The mystery around this air of dread becomes so perverse that one half-expects Irisz to be taken in by a coven, à la “Rosemary’s Baby,” especially when she appears at the palace of an unshod prince (Tom Pilath) and is terrorized by the nobleman and his associates. Unlike Nemes’ claim to the eternal mystery of the causes of World War I, the mystery here is in what’s happening rather than why. “Sunset” aims to create a destabilizing atmosphere in which the decadent upper classes indulge in perverse machinations while the city around them seethes with discontent and violence, leading to an inevitable clash that Nemes makes unnecessarily obvious with a final shot in the trenches.
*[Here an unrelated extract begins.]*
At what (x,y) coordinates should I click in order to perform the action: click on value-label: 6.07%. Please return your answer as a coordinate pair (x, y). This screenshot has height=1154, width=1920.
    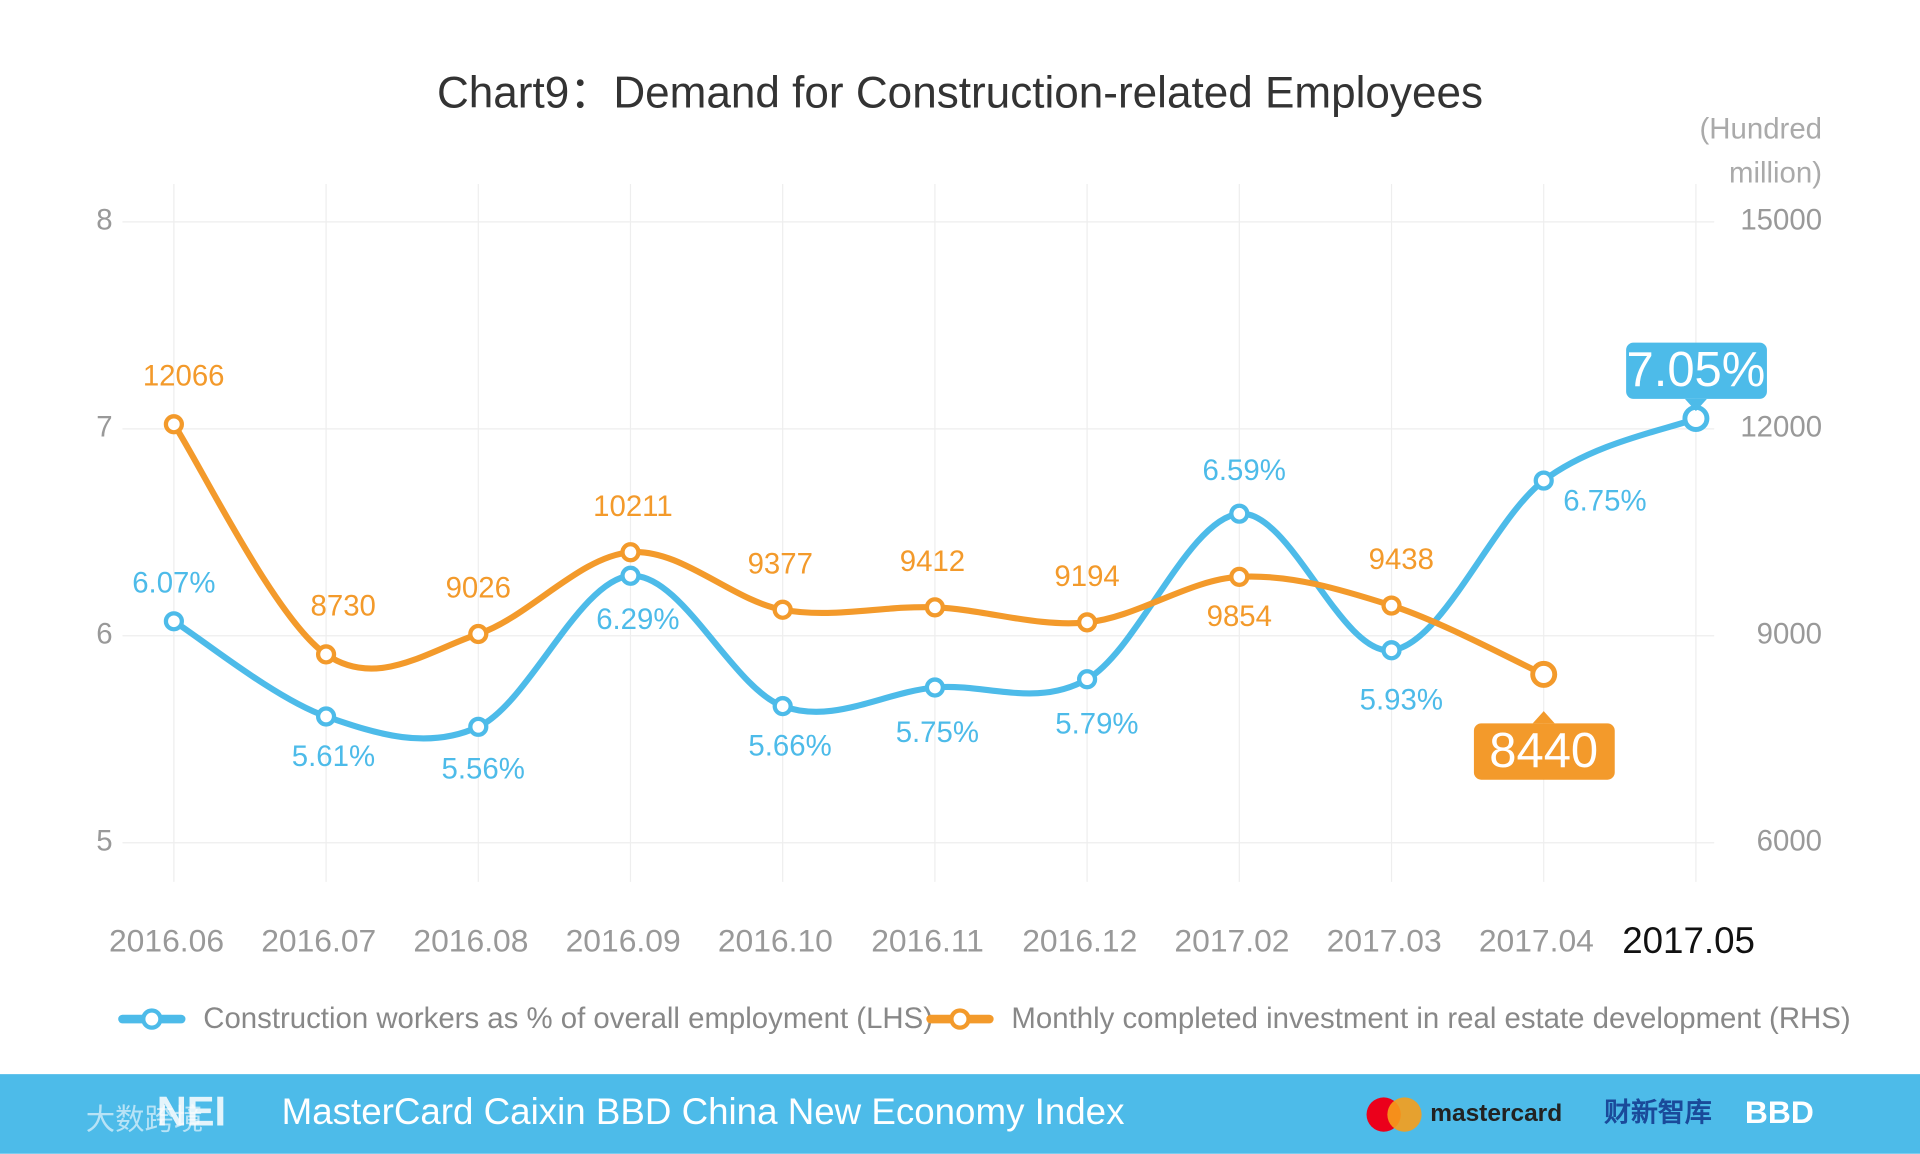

Unlike the elegant complexity of his countryman Miklós Bánffy’s masterly trilogy of novels covering the same period, “Sunset” is all smoke and mirrors leading to a facile reflection on the carnage that marked the start of the modern era.
Since no character feels real, perhaps it’s unnecessary to complain that Jakab, so affecting in “Son of Saul,” is made to register but two emotions: tense and intense. She’s barely off screen, often seen from behind as the camera prowls near her neck much as it trailed Géza Röhrig in Nemes’ debut. The great difference however is that Erdély’s unbearably claustrophobic lensing brilliantly matched the “Son of Saul” storyline, whereas here its admirable boldness is unattached to a decipherable narrative. Heaping praise on the visuals doesn’t compensate for the film’s significant flaws, unless reproducing a disconnected nightmare is a sufficient goal. Costume designer Györgyi Szakács and the team of milliners deserve recognition for the splendid hats; Nemes pointedly uses them as symbols of extravagant uselessness soon to be tossed onto the bonfire begun in Sarajevo, but they remain objects of beauty.